À propos de Collection XIX
Collection XIX est éditée par BnF-Partenariats, filiale de la Bibliothèque nationale de France.
Fruit d’une sélection réalisée au sein des prestigieux fonds de la BnF, Collection XIX a pour ambition de faire découvrir des textes classiques et moins classiques de la littérature, mais aussi des livres d’histoire, récits de voyage, portraits et mémoires ou livres pour la jeunesse…
Édités dans la meilleure qualité possible, eu égard au caractère patrimonial de ces fonds publiés au XIX e , les ebooks de Collection XIX sont proposés dans le format ePub3 pour rendre ces ouvrages accessibles au plus grand nombre, sur tous les supports de lecture.
Ignacy Krasicki
L'Histoire
PRÉFACE DE L’AUTEUR
E NTRE Bilgoraï et Farnogrod, se trouve, au milieu d’un bois, un cabaret, où je m’arrêtai pour me rafraîchir. J’étais assis sur un banc à me reposer. J’aperçus sur un autre un Cosaque, dont la pipe venait de s’éteindre. Il se lève, va à l’écurie, prend un morceau de papier qu’il chiffonne et plie entre ses doigts, l’allume par un bout, puis le porte à sa pipe. Quand il l’a rallumée il jette le papier à terre, monte sur son cheval et part. Comme le papier n’était pas entièrement brûlé, je le ramassai, et lus sur le petit morceau qui restait, les mots suivans : Quand donc nous eumes passé la rivière, Sech se tournant vers les si...... Curieux de voir la suite, je courus à la place où j’avais vu le Cosaque, et je trouvai sous une mangeoire, dans un tas de foin, cette histoire, Qui pourrait s’attendre à découvrir un pareil trésor entre Bilgoraï et Farnogrod ?
LIVRE PREMIER
I. PERSONNE n’ignore qu’il se trouve au pays des Lugnagians des hommes qui ne meurent jamais. On appelle cette espèce de gens, Strutelbrugs. Voici ce qu’en dit le fameux Gulliver  1 , auteur si connu par son amour pour la vérité.

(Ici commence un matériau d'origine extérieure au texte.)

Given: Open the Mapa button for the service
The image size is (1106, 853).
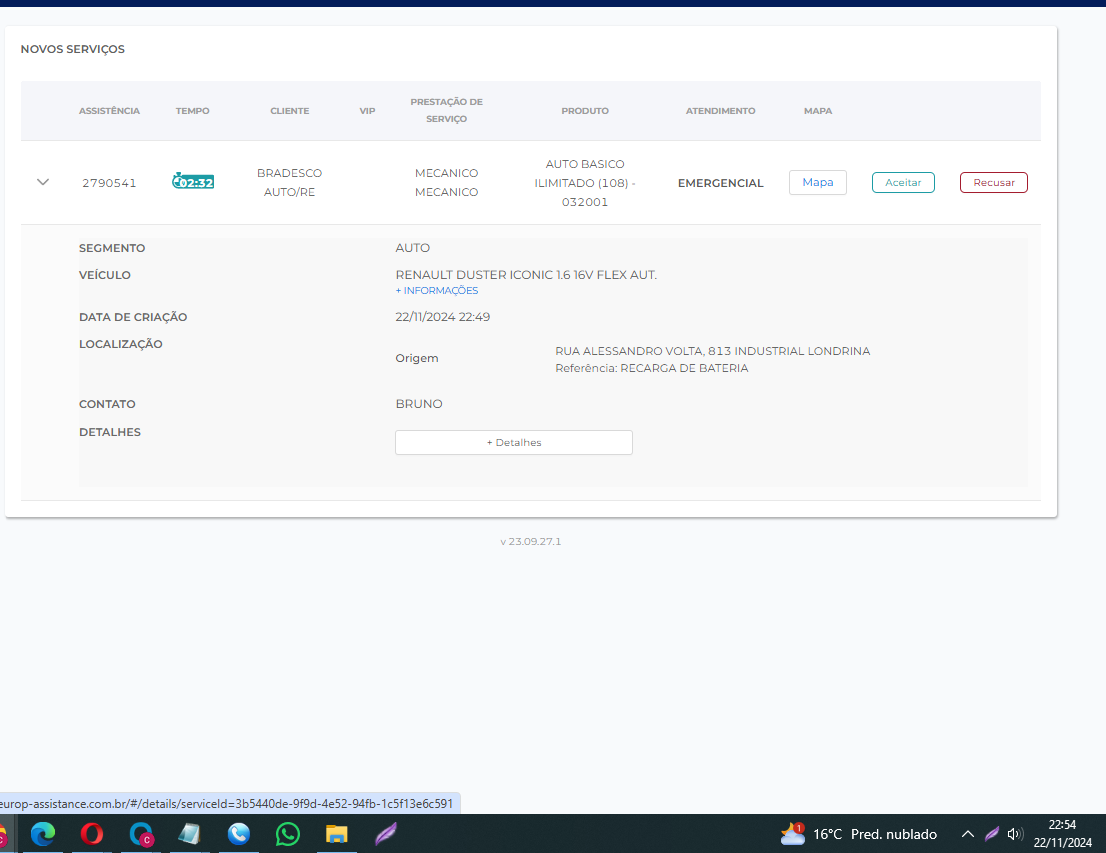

« On voit assez fréquemment naître des enfans, avec une marque rouge et circulaire au milieu du front. Cette marque, espèce de brevet d’immortalité, presque imperceptible dans le principe, va toujours croissant. De l’âge de douze à vingt-cinq ans, elle est de couleur verte, puis elle devient bleue ; à quarante-cinq ans elle est noire comme le charbon, et de ce moment elle ne change plus. La vie de ces sortes de personnes jusqu’à trente ans n’a rien qui la distingue de celle du reste des hommes. On les voit tomber alors dans une mélancolie extraordinaire, qui augmente de jour en jour ; et parvenues à quatre-vingts ans, elles éprouvent tous les inconvéniens de la décrépitude. L’affreuse conviction que leur état ne peut changer les désespère, et les rend insupportables à eux-mêmes et aux autres. »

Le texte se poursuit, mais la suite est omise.